In Georgia, while mothers have inherent rights concerning their children at birth, establishing fathers’ rights is often more complicated. At Stearns‑Montgomery & Proctor, our family law attorneys handle matters relating to fathers and their children, both in cases of divorce and in those where the parents are unmarried. With over 30 years of experience, we rely on tried and true strategies that can help ensure you play an active role in your child’s life.

Establishing Your Rights as a Father

There is a common misperception that being named as the father on your child’s birth certificate is enough to ensure you have rights to visitation and for making decisions regarding their care. Unfortunately, this is not the case. Signing the birth certificate only helps to establish paternity, meaning the identity of the father, and can be used to establish child support payments. However, it does not give you any parental rights. Only the mother of the child born out of wedlock is entitled to custody and has all parental rights over the child, unless the father legitimates the child.

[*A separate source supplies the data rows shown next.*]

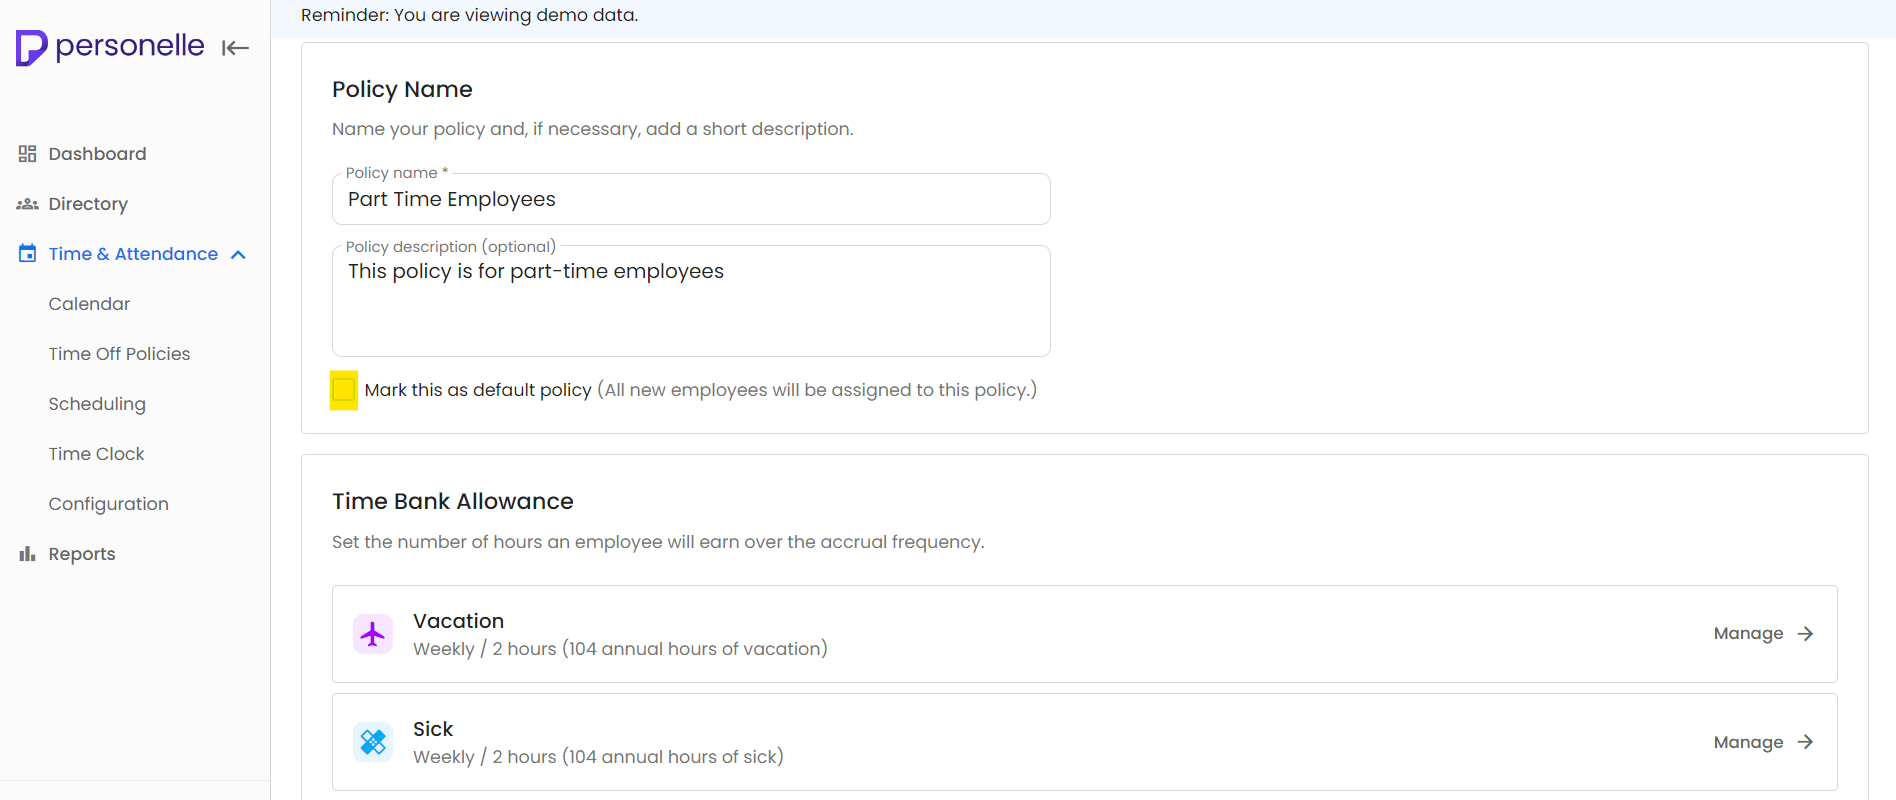Image resolution: width=1896 pixels, height=800 pixels.
Task: Click Manage for the Sick time bank
Action: coord(1747,741)
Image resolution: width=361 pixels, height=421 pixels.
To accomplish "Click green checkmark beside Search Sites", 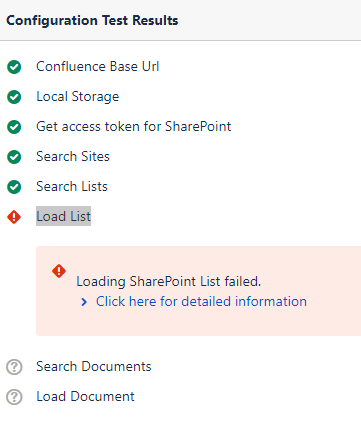I will tap(14, 157).
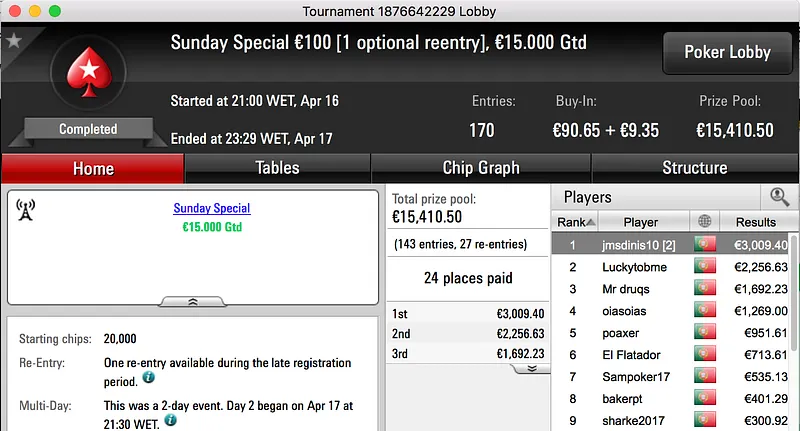Select the Home tab
This screenshot has width=800, height=431.
pos(93,168)
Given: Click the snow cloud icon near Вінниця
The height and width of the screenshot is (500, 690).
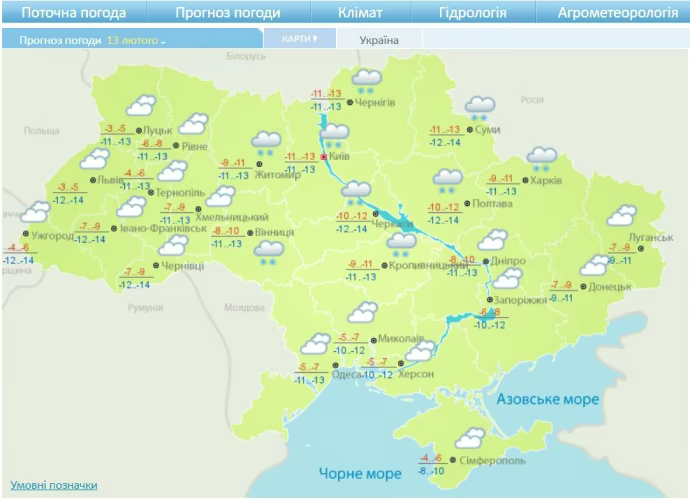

Under the Official Code of Georgia there are four ways in which you can legitimate your child:

  • You were legally married to the mother at the time she gave birth;
  • You legally marry the mother after the birth and recognize the child as your own (assuming paternity has not been disproved through the court system);
  • You legally adopt the child;
  • You file a legitimization action in court.

Thus, if you have not married the mother of your child (before or after birth) or legally adopted the child, then you must go to court to establish any rights to custody or visitation, even if you are on the child’s birth certificate. Legitimation also establishes the right of inheritance for your child and allows the court to determine the name by which the child will be known.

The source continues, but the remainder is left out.